* Dataset records:

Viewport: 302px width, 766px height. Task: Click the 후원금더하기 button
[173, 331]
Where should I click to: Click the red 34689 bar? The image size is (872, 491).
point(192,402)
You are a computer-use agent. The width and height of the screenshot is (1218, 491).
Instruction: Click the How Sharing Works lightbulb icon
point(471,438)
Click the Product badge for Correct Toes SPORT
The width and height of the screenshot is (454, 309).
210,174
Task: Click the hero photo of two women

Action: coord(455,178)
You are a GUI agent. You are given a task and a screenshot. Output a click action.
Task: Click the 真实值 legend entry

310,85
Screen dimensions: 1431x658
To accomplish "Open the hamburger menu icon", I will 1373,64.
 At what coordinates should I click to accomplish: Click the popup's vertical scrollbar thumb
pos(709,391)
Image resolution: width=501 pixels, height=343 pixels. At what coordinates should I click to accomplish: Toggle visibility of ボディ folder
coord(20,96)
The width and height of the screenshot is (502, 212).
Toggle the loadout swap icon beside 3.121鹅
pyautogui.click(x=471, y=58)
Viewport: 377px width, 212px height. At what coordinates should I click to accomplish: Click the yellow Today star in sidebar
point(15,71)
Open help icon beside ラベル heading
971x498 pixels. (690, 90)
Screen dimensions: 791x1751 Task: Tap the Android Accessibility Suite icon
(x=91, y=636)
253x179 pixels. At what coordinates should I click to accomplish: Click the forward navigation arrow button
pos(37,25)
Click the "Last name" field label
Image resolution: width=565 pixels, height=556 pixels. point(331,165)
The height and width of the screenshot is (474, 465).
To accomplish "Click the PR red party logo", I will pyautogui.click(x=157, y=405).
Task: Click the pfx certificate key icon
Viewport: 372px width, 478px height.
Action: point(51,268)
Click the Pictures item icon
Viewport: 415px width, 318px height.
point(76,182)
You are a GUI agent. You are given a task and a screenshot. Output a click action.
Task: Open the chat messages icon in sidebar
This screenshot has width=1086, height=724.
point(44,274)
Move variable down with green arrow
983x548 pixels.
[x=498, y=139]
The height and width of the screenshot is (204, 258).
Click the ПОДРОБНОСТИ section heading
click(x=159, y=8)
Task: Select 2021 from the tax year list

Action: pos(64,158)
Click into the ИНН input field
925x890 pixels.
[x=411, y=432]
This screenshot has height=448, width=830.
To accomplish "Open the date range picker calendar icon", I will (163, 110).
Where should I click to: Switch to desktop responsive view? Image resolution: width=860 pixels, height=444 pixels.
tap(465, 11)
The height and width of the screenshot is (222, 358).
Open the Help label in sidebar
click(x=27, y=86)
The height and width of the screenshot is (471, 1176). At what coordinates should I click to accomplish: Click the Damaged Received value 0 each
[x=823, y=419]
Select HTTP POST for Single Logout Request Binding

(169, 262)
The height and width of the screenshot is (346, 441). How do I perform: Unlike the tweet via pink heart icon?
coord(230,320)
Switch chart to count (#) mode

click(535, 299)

* Task to complete:
Give a word-for-word copy of the records.

* Exercise result:
Viewport: 302px width, 766px height. Task: Click the 후원금더하기 button
[173, 331]
Where should I click to: Click the red 34689 bar? The image size is (872, 491).
point(192,402)
You are a computer-use agent. The width and height of the screenshot is (1218, 491).
Instruction: Click the How Sharing Works lightbulb icon
point(471,438)
Click the Product badge for Correct Toes SPORT
The width and height of the screenshot is (454, 309).
210,174
Task: Click the hero photo of two women

Action: coord(455,178)
You are a GUI agent. You are given a task and a screenshot. Output a click action.
Task: Click the 真实值 legend entry

310,85
Screen dimensions: 1431x658
To accomplish "Open the hamburger menu icon", I will 1373,64.
 At what coordinates should I click to accomplish: Click the popup's vertical scrollbar thumb
pos(709,391)
Image resolution: width=501 pixels, height=343 pixels. At what coordinates should I click to accomplish: Toggle visibility of ボディ folder
coord(20,96)
The width and height of the screenshot is (502, 212).
Toggle the loadout swap icon beside 3.121鹅
pyautogui.click(x=471, y=58)
Viewport: 377px width, 212px height. At what coordinates should I click to accomplish: Click the yellow Today star in sidebar
point(15,71)
Open help icon beside ラベル heading
971x498 pixels. (690, 90)
Screen dimensions: 791x1751 Task: Tap the Android Accessibility Suite icon
(x=91, y=636)
253x179 pixels. At what coordinates should I click to accomplish: Click the forward navigation arrow button
pos(37,25)
Click the "Last name" field label
Image resolution: width=565 pixels, height=556 pixels. point(331,165)
The height and width of the screenshot is (474, 465).
To accomplish "Click the PR red party logo", I will pyautogui.click(x=157, y=405).
Task: Click the pfx certificate key icon
Viewport: 372px width, 478px height.
Action: point(51,268)
Click the Pictures item icon
Viewport: 415px width, 318px height.
point(76,182)
You are a GUI agent. You are given a task and a screenshot. Output a click action.
Task: Open the chat messages icon in sidebar
This screenshot has width=1086, height=724.
point(44,274)
Move variable down with green arrow
983x548 pixels.
[x=498, y=139]
The height and width of the screenshot is (204, 258).
Click the ПОДРОБНОСТИ section heading
click(x=159, y=8)
Task: Select 2021 from the tax year list

Action: pos(64,158)
Click into the ИНН input field
925x890 pixels.
[x=411, y=432]
This screenshot has height=448, width=830.
To accomplish "Open the date range picker calendar icon", I will (163, 110).
Where should I click to: Switch to desktop responsive view? Image resolution: width=860 pixels, height=444 pixels.
tap(465, 11)
The height and width of the screenshot is (222, 358).
Open the Help label in sidebar
click(x=27, y=86)
The height and width of the screenshot is (471, 1176). At what coordinates should I click to accomplish: Click the Damaged Received value 0 each
[x=823, y=419]
Select HTTP POST for Single Logout Request Binding

(169, 262)
The height and width of the screenshot is (346, 441). How do I perform: Unlike the tweet via pink heart icon?
coord(230,320)
Switch chart to count (#) mode

click(535, 299)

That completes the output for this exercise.